◆ WHAT THE EXERCISE ASKS
Reproduce the entries shown below only from the line with "Image resolution: width=329" down to the line with "You are a computer-use", keeping both end lines and copying each one exactly.

◆ INPUT DATA
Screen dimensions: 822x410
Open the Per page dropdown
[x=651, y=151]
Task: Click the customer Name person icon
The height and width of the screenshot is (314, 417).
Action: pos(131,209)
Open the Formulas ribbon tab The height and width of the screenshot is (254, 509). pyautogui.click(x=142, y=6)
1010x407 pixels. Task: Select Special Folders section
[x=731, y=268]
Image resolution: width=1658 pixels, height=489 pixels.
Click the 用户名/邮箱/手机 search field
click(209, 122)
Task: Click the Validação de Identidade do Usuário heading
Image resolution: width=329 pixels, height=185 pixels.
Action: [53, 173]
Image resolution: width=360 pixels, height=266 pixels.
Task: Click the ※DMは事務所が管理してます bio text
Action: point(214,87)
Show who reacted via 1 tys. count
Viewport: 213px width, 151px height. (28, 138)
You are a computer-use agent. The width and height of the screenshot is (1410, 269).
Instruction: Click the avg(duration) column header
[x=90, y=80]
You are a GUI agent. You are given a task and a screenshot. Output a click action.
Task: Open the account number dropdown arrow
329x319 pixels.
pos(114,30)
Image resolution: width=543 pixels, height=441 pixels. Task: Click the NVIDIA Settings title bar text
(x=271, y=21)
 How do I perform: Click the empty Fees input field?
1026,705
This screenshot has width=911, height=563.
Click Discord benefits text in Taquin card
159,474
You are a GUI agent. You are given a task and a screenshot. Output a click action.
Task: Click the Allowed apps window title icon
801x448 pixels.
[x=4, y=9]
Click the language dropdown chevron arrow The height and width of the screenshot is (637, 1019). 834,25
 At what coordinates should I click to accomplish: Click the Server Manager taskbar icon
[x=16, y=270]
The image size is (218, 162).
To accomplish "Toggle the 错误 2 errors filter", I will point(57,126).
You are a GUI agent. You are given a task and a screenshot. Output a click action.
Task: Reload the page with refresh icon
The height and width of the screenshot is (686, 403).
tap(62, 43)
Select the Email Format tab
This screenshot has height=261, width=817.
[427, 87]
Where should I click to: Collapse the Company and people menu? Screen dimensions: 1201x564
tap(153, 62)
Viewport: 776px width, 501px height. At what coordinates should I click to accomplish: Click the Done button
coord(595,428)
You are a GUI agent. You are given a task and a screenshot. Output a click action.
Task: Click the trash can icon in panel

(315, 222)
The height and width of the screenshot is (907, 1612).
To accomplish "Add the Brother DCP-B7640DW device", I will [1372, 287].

◆ EXPECTED ANSWER
Image resolution: width=329 pixels, height=185 pixels.
Action: [53, 173]
Image resolution: width=360 pixels, height=266 pixels.
Task: Click the ※DMは事務所が管理してます bio text
Action: point(214,87)
Show who reacted via 1 tys. count
Viewport: 213px width, 151px height. (28, 138)
You are a computer-use agent. The width and height of the screenshot is (1410, 269).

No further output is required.